-- BEGIN Dataset entries --
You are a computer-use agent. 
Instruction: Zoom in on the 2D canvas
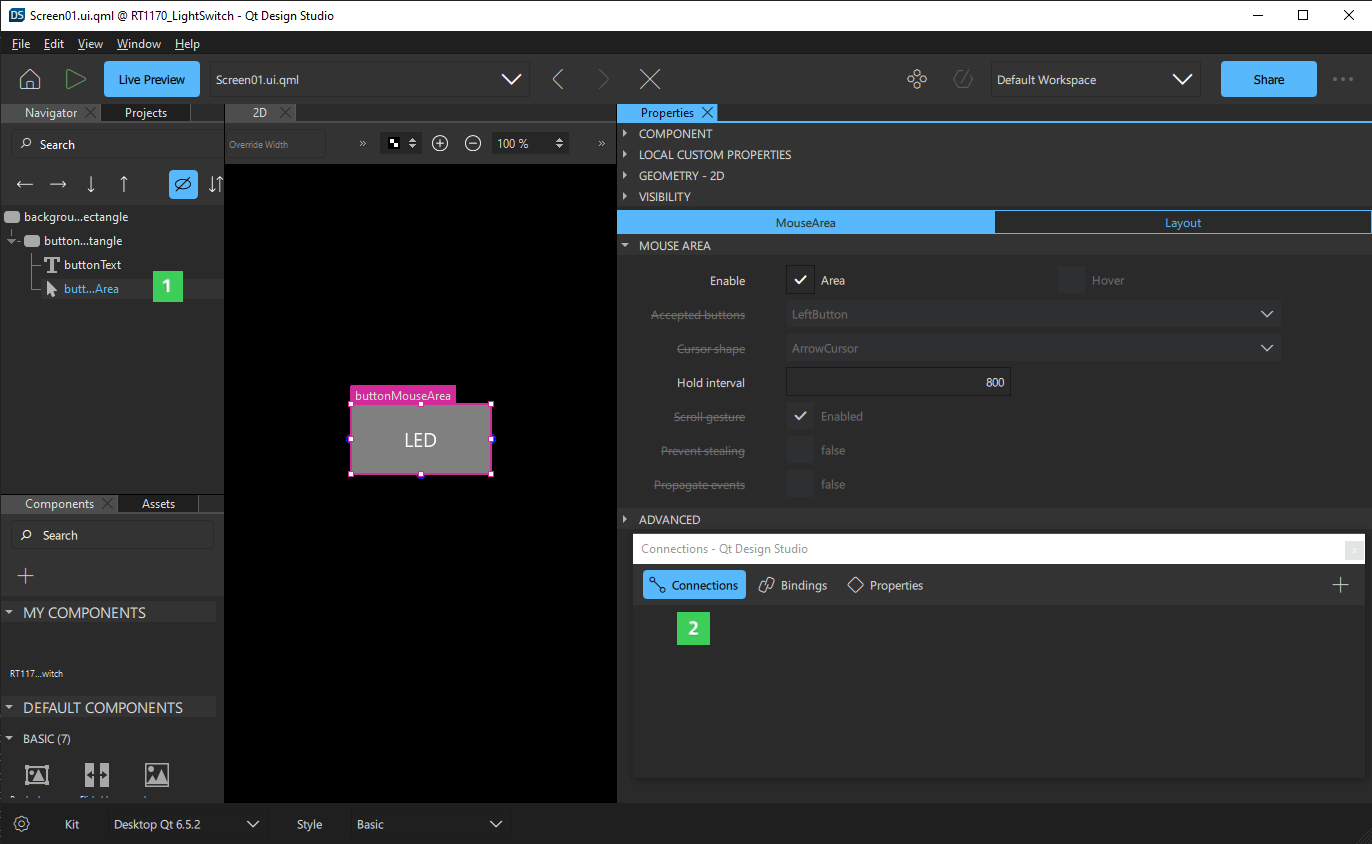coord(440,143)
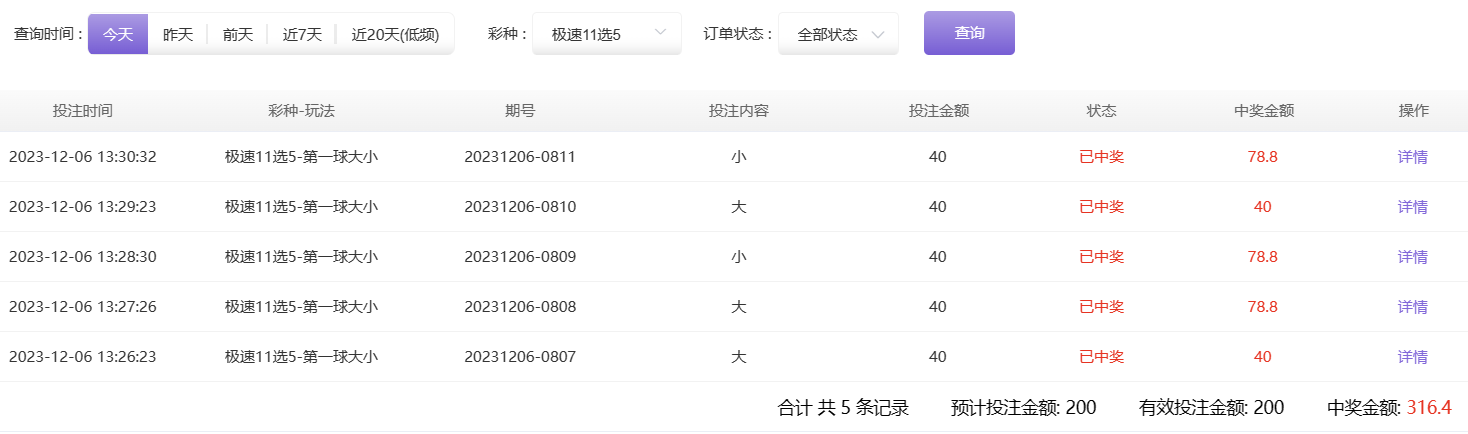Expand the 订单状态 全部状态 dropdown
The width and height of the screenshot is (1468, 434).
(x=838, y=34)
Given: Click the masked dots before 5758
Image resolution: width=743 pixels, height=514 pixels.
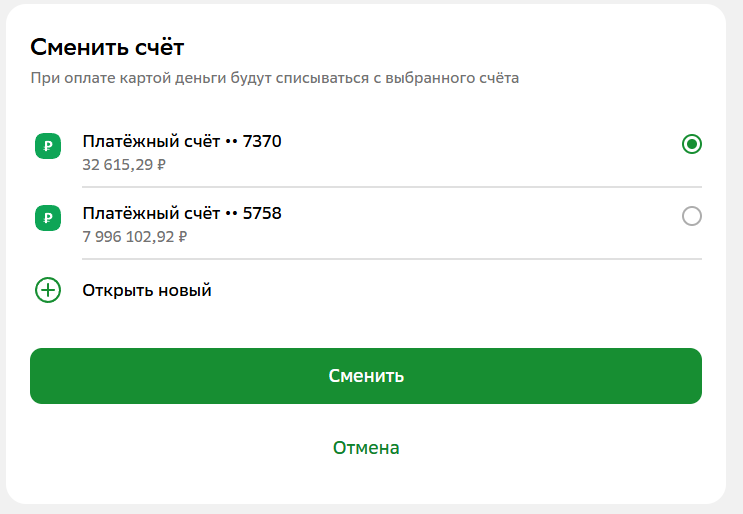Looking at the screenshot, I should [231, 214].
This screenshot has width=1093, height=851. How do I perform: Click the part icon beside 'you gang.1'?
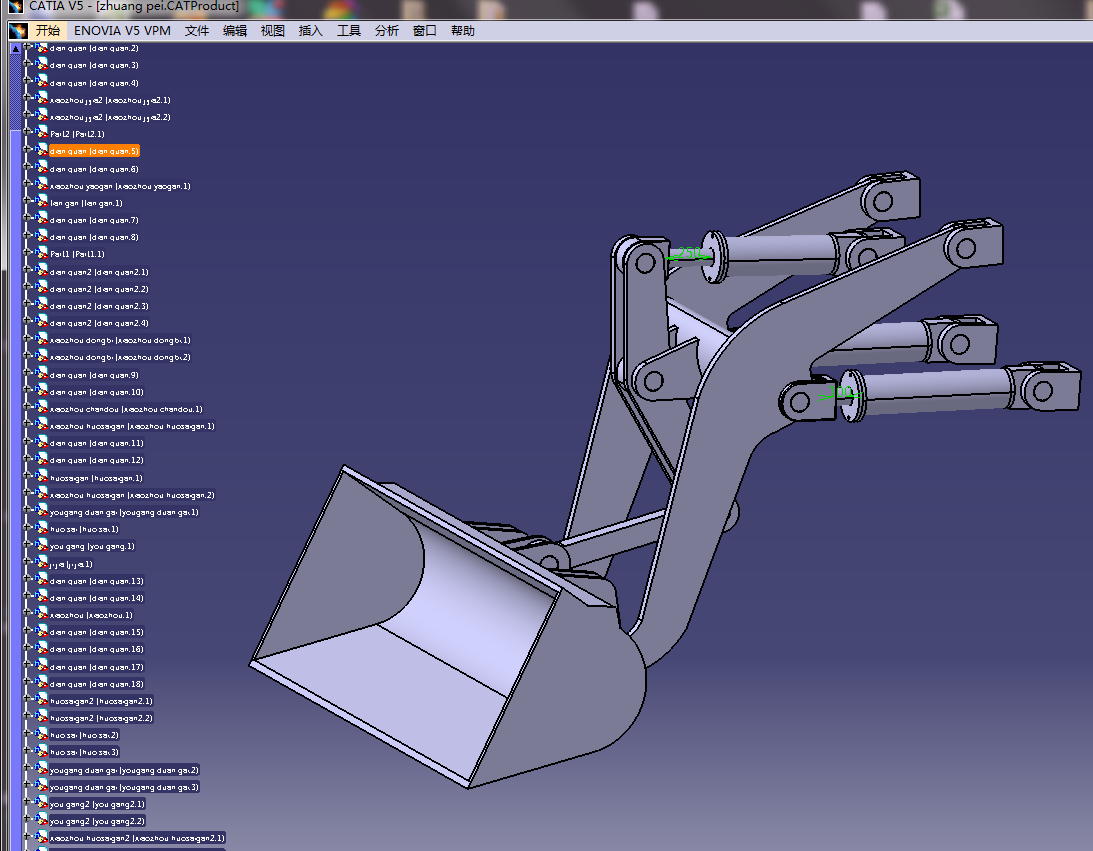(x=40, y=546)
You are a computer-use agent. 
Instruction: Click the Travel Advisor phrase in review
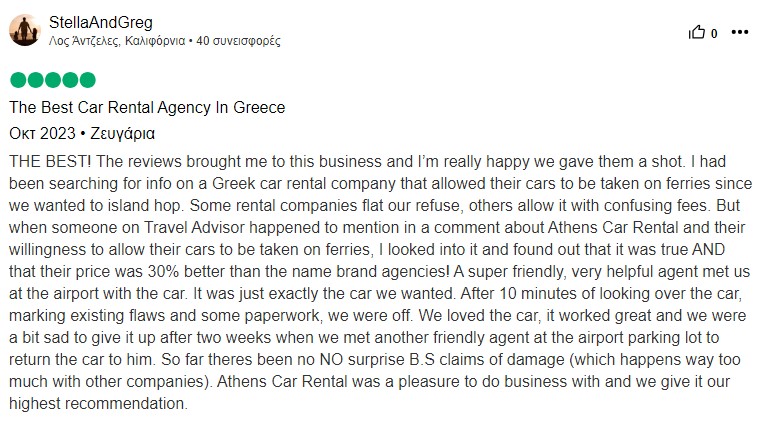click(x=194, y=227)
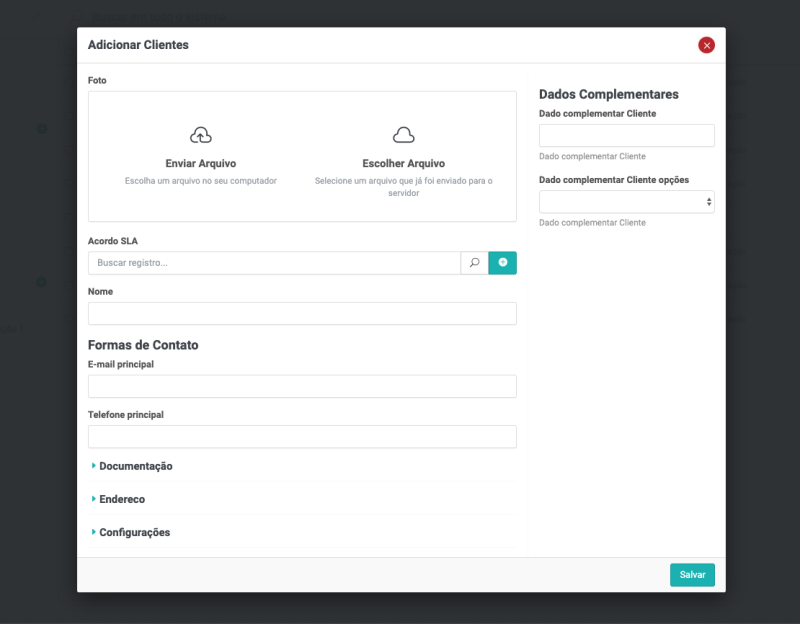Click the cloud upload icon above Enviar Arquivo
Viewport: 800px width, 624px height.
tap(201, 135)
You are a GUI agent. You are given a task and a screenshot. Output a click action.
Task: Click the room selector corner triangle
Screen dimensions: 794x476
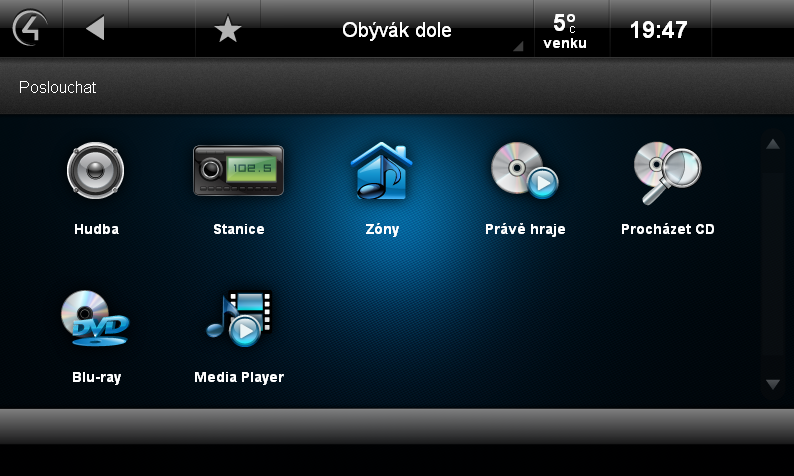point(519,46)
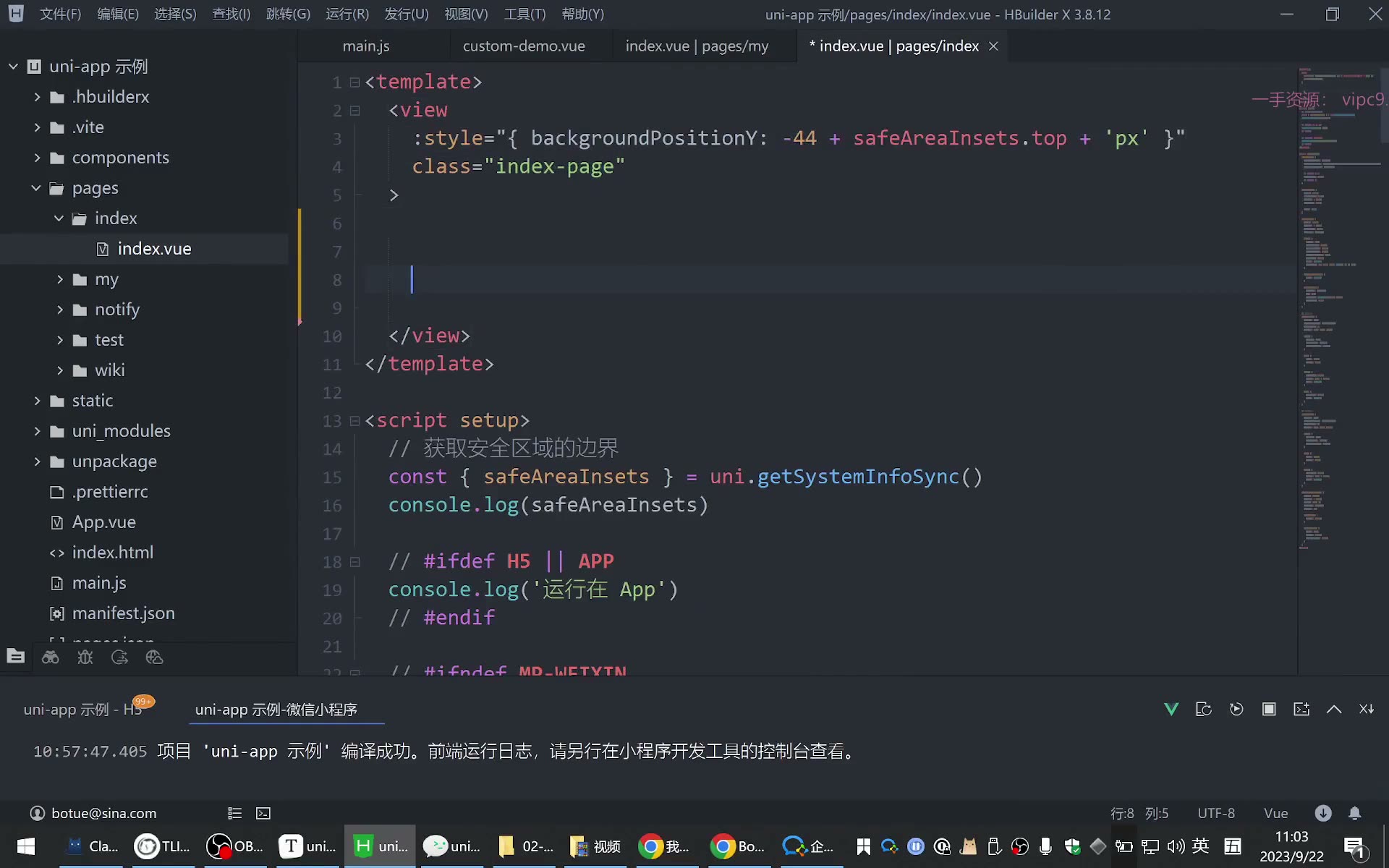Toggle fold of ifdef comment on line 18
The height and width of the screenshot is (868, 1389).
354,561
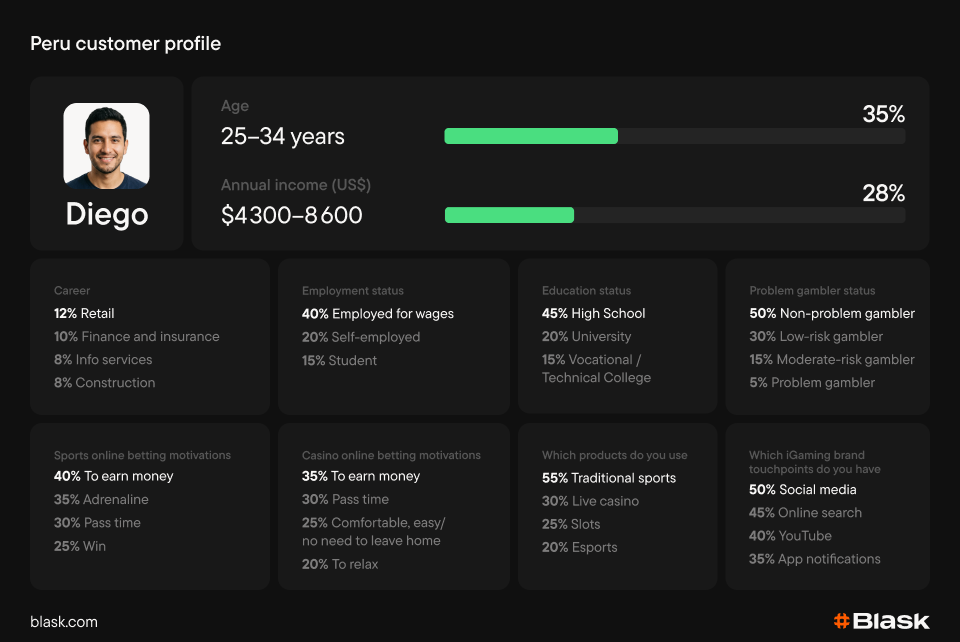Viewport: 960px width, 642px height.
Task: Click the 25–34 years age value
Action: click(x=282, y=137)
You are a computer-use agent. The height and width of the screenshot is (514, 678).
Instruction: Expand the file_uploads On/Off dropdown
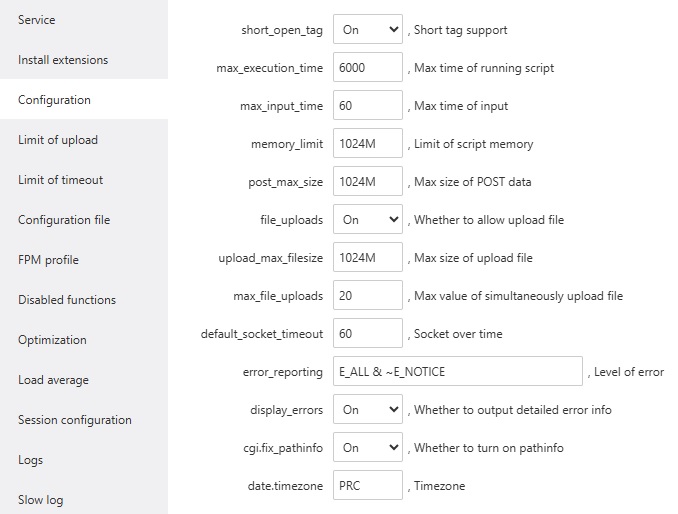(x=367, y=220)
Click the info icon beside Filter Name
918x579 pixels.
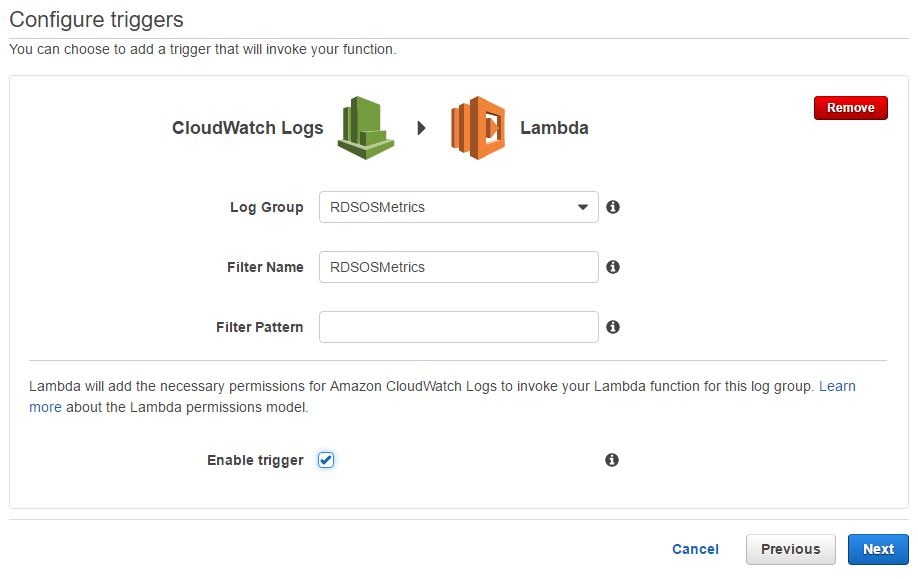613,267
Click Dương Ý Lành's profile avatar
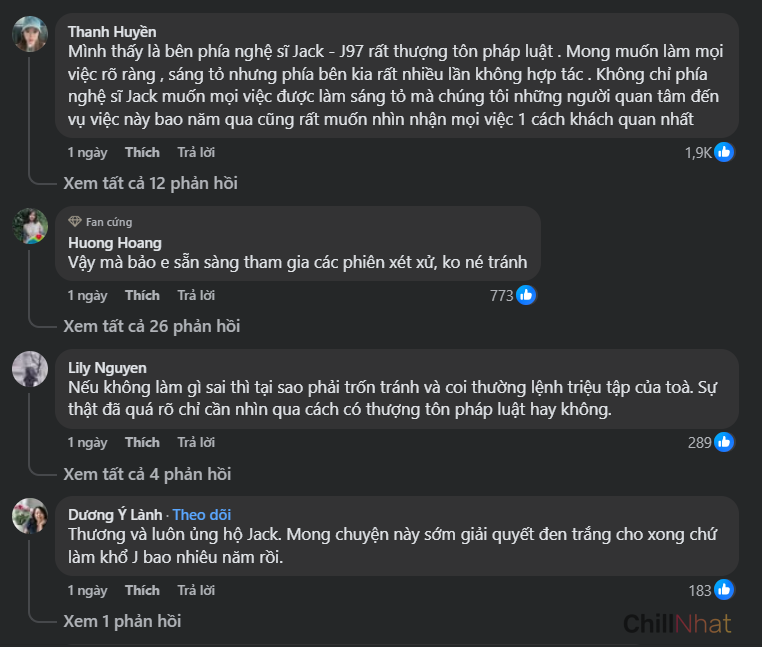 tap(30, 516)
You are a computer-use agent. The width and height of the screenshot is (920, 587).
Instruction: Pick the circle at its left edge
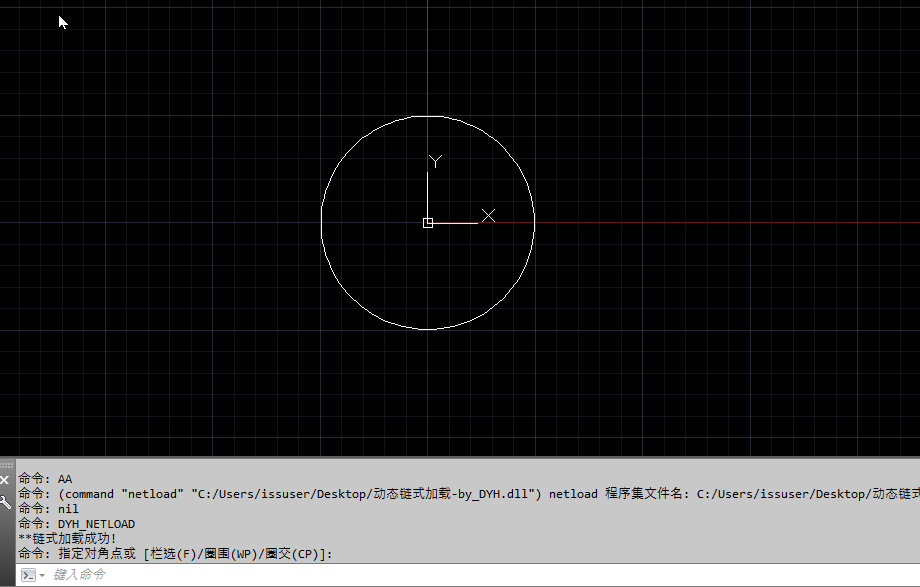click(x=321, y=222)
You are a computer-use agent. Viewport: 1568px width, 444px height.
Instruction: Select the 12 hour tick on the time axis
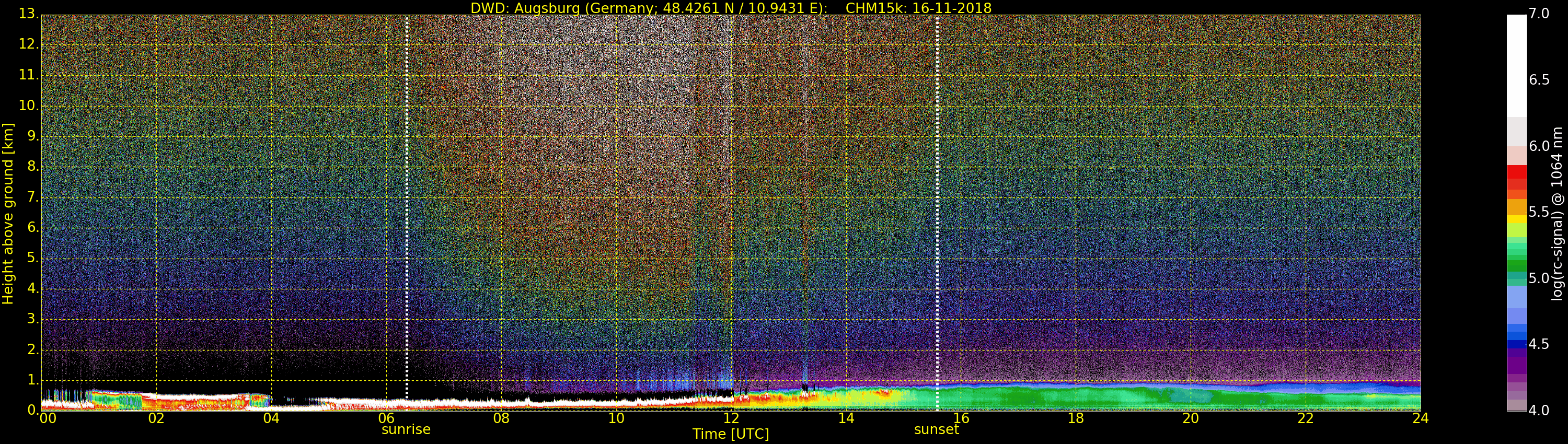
-- END Dataset entries --
• **What the exercise asks**
Please quote all of the data above verbatim, omitting the pictures.

• **Solved exercise**
You are a computer-use agent. 
Instruction: Zoom in on the 2D canvas
coord(440,143)
Expand the 订单状态 全部状态 dropdown
The width and height of the screenshot is (1468, 434).
(x=838, y=34)
Given: Click the masked dots before 5758
Image resolution: width=743 pixels, height=514 pixels.
Looking at the screenshot, I should [231, 214].
This screenshot has width=1093, height=851. How do I perform: Click the part icon beside 'you gang.1'?
(x=40, y=546)
You are a computer-use agent. 
Instruction: Click the Travel Advisor phrase in review
click(x=194, y=227)
Click the cloud upload icon above Enviar Arquivo
Viewport: 800px width, 624px height.
tap(201, 135)
You are a GUI agent. You are given a task and a screenshot. Output a click action.
Task: Click the room selector corner triangle
Screen dimensions: 794x476
point(519,46)
Toggle fold of ifdef comment on line 18
The height and width of the screenshot is (868, 1389).
354,561
Viewport: 960px width, 642px height.
Task: Click the 25–34 years age value
Action: click(x=282, y=137)
You are a computer-use agent. The height and width of the screenshot is (514, 678).
Instruction: Expand the file_uploads On/Off dropdown
(x=367, y=220)
Click the info icon beside Filter Name
918x579 pixels.
613,267
Click Dương Ý Lành's profile avatar
 tap(30, 516)
You are a computer-use agent. The width and height of the screenshot is (920, 587).
Instruction: Pick the circle at its left edge
click(x=321, y=222)
You are a computer-use agent. Viewport: 1568px width, 444px height.
Instruction: Select the 12 hour tick on the time axis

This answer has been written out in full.